Wednesday, February 15, 2006

WAY TO GO JARED!!!!


Jared, our 6th grader, has finished Saxon 6/5 today. This is big. This is HUGE! This is wonderful! It means that he will begin Saxon 7/6 tomorrow. I’m sure he’ll be able to test out of the first few lessons of the book. His goal is to be done with 7/6 by the time he begins 7th grade. That means he’d be right on TRACK.

As a 3rd grader Jared and I made a mistake. He pulled the wool over my eyes and I was not conscientious to check his work. We’ve been working together to deal with the consequences of that lost year of math for the past three years. In 4th grade I insisted he do 3rd grade math….and we’ve been slowly plodding away, making up a few units each year until FINALLY he’s within months of being “caught up”. Please understand that I was gracious and merciful and accepted my share of the fault for the lost year…but we felt he needed to learn that we wouldn’t bail him out when he cheated.

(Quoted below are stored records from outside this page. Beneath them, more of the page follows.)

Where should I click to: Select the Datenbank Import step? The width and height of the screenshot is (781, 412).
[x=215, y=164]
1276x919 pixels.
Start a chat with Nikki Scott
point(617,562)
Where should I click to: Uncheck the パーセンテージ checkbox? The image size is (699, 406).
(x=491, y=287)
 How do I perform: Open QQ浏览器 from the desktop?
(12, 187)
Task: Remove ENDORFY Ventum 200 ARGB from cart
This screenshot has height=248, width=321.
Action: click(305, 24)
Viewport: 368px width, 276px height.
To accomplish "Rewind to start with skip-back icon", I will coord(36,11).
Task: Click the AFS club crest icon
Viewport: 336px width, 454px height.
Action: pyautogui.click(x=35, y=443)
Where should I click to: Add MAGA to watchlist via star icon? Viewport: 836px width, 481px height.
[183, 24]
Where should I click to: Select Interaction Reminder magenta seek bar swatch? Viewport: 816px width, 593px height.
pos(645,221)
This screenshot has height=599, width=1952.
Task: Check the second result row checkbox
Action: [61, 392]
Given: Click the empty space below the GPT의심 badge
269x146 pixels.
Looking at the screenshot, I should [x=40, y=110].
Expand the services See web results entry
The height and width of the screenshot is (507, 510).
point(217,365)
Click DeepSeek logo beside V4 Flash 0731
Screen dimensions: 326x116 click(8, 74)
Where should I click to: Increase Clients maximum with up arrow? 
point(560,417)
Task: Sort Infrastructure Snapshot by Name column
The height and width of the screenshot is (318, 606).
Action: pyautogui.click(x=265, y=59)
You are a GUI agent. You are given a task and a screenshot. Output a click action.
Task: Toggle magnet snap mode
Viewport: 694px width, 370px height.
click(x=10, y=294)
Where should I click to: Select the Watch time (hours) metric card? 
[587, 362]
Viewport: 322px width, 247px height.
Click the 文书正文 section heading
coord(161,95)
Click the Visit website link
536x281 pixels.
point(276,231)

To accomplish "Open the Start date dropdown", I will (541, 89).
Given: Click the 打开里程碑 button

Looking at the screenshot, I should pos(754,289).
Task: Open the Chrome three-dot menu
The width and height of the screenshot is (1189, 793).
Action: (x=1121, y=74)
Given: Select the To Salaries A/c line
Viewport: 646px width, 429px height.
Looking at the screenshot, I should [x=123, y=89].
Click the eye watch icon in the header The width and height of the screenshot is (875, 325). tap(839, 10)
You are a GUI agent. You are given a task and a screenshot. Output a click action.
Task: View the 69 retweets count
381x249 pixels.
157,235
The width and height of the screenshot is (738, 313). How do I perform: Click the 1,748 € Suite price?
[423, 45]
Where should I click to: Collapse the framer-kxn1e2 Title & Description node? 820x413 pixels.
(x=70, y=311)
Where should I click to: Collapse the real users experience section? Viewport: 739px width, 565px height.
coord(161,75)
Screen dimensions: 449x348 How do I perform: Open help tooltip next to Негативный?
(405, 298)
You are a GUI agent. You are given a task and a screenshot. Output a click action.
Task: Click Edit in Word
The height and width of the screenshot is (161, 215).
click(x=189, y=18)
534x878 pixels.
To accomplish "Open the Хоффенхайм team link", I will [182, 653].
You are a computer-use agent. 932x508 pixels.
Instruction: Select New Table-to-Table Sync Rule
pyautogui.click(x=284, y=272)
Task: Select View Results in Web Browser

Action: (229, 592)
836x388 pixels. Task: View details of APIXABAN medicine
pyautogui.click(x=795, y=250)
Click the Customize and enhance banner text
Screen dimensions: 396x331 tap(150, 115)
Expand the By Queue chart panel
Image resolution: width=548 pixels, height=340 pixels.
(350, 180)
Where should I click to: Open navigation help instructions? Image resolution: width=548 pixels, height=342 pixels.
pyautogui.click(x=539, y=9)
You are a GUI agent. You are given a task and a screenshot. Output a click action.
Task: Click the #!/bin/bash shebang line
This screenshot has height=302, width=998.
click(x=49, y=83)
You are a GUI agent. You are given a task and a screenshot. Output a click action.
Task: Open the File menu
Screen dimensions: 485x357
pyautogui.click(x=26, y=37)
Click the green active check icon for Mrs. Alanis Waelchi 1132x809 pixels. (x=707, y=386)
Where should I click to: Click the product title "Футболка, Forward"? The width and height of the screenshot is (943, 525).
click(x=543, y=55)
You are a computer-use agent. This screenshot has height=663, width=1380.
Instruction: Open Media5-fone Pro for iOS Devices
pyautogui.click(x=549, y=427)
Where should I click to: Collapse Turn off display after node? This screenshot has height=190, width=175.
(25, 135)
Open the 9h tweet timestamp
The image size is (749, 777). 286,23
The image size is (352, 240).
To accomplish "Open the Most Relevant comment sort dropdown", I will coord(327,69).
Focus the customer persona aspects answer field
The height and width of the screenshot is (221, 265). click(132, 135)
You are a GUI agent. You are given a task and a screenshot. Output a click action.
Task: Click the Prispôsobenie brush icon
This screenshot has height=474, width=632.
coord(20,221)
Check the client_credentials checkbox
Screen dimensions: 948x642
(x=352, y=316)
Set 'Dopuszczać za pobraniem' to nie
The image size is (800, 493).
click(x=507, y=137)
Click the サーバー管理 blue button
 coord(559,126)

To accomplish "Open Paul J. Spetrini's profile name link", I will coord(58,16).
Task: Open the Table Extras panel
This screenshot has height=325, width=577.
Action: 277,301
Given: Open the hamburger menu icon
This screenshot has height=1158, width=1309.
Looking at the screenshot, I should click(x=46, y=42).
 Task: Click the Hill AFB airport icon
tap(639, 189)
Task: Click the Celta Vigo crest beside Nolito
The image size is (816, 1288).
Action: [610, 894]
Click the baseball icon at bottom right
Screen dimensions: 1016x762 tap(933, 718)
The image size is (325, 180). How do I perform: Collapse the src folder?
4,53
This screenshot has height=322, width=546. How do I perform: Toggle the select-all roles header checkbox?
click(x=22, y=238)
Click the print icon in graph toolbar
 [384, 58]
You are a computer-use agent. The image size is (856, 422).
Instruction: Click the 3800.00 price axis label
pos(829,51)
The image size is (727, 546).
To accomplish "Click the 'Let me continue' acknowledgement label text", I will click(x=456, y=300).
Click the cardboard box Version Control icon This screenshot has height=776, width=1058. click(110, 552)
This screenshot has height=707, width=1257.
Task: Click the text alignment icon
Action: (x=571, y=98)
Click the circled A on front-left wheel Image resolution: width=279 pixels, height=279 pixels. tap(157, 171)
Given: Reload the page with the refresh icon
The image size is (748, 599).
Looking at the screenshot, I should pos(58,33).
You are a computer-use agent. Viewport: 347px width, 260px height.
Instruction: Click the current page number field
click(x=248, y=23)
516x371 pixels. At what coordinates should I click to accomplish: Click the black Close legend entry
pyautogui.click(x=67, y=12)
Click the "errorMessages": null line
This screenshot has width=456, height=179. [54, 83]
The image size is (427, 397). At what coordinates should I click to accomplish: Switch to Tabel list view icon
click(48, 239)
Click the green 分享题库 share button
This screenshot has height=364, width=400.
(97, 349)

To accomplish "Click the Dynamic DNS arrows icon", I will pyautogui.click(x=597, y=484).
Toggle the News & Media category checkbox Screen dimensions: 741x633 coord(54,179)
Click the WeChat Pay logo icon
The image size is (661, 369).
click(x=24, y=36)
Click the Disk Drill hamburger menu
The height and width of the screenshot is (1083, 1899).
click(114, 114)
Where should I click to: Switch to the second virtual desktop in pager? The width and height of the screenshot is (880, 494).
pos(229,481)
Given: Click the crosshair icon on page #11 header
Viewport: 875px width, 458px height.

This is a LIFE lesson.

Biggest lessons we learned from this bout of reality discipline: I learned – Check their work every day (or at least weekly). I also learned to teach and re-teach and re-teach until they “get it” – use different methods if needed – but don’t simply give up. Jared learned “if you cheat, you won’t learn what you need to and it will be harder for you”. Life lessons we learned…Don’t look for short cuts, perseverance pays off, sometimes you have to allow a bit of pain into a child’s life for them to grow, be CONSISTENT with grading! The funny thing is that through this whole 3 year trip – Jared and I have been drawn together as each of us realized the part we played in his mess.

We’re going to pull out the CELEBRATE plate tonight for sure! BUT I’m not letting him burn the Saxon text book.

4 comments:

Renee said...

DeEtta,
I'm not quite understanding what happened with your son's math. But I must say people sometimes look at me cross-eyed when I say that I correct all five children's work each night. Now granted two of them are quite easy - I correct it as they do it sitting with me.
But I have always felt that they need to have me correct their daily math work before they go onto the next lesson.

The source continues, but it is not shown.